RFR(S): 8020151: PSR:PERF Large performance regressions when code cache is filled
Albert Noll
albert.noll at oracle.com
Thu Aug 22 06:16:37 PDT 2013
Hi Igor,
thanks again for your comments. You are right. I will run some
benchmarks to see if removing
the disconnect logic is feasible or not.
Best,
Albert
On 22.08.2013 12:39, Igor Veresov wrote:
> It's worth a try. But the "hotness" logic is probabilistic and
> imprecise - it will notice only methods that are on stack during
> safepoints. Those are going to be pretty narrow snapshots of activity.
> I suspect that for large flat profiles (like enterprise apps and
> friends) you could be missing methods that are rather warm in reality,
> which will cause recompilation oscillations. Although if the
> statistics are allowed to accumulate enough may be it's going to work
> out, an experiment will tell.
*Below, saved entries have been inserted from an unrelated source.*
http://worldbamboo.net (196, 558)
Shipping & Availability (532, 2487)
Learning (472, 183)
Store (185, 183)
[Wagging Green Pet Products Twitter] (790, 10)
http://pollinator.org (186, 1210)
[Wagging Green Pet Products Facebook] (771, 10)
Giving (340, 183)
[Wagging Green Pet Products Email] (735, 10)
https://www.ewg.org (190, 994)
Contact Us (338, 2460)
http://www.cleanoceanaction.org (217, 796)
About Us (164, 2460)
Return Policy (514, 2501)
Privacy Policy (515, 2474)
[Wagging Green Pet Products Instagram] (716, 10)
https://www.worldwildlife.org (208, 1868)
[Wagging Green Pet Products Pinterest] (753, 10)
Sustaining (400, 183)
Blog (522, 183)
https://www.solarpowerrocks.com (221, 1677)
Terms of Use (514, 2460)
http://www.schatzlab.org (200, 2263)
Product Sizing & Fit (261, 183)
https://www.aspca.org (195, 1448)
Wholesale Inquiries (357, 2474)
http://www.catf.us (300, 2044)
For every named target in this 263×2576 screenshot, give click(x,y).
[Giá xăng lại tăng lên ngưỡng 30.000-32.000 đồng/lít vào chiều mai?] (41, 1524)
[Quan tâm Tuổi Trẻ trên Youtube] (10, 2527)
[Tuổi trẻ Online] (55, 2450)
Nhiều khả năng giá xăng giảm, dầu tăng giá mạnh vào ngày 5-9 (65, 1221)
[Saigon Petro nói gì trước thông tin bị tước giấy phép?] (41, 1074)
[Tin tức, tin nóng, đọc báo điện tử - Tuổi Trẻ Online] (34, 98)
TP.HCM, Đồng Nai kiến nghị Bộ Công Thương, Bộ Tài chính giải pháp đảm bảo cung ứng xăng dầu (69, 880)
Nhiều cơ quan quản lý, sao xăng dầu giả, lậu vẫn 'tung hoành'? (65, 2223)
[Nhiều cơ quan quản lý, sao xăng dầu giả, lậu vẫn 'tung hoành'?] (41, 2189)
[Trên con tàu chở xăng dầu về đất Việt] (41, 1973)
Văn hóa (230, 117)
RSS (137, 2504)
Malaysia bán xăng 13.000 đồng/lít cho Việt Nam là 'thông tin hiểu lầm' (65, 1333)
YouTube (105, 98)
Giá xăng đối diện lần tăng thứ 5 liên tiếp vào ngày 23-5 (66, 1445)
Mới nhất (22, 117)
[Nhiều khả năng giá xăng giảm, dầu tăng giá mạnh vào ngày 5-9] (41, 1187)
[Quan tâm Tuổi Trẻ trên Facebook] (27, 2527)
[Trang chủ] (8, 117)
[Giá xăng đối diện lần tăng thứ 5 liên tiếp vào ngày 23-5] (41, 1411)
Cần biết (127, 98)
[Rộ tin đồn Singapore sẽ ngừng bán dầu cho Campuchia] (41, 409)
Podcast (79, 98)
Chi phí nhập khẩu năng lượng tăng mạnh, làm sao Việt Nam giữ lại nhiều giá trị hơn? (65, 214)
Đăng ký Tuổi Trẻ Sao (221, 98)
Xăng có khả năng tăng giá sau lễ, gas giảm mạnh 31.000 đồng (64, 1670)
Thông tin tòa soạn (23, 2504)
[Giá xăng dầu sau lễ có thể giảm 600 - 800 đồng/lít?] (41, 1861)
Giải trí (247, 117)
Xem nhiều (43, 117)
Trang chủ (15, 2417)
The patch is a good start, the stack
> sampling, IMO, is totally the right approach for filtering out the hot
> methods.
>
> The "disconnect" logic on the other hand is sort of precise. Although,
> looking now at the code it's not quite clear to me how it works, it
> doesn't seem to be any patching going on to divert the control for the
> cases when the nmethod is called directly or through an IC. So I guess
> it's not really a full disconnect? Anyways, in theory, with some
> work, we can make the disconnect logic to precisely measure the time
> the method is inactive. Which should provide precise information about
> the warm/cold methods.
>
> Btw, also just noticed a bunch of flaws in the interaction of the
> disconnect logic and tiered. The nmethod's "reconnection" happens in
> CompileBroker::compile_method(), which firstly will be called by
> tiered only after a rather substantial number of invocations in the
> interpreter (up to 128), and secondly will be subject to all the
> prioritization rules (it probably should not), and also we don't check
> if the comp level of the reanimated nmethod matches the request. If
> the disconnect logic is to stay, the interpreter should be able to
> know if the method has saved code and be able to call into the runtime
> immediately to reanimate it.
>
> igor
>
> On Aug 21, 2013, at 10:27 PM, Albert Noll <albert.noll at oracle.com
> <mailto:albert.noll at oracle.com>> wrote:
>
>> Hi Igor,
>>
>> thanks for looking at the patch. Actually, I think - just as Vladimir
>> pointed out - that we can get rid of
>> the "disconnect" logic. We now have the hotness of a method and if
>> the code cache fills up, we and
>> we decide to schedule the method for removal, we set it to not_entrant.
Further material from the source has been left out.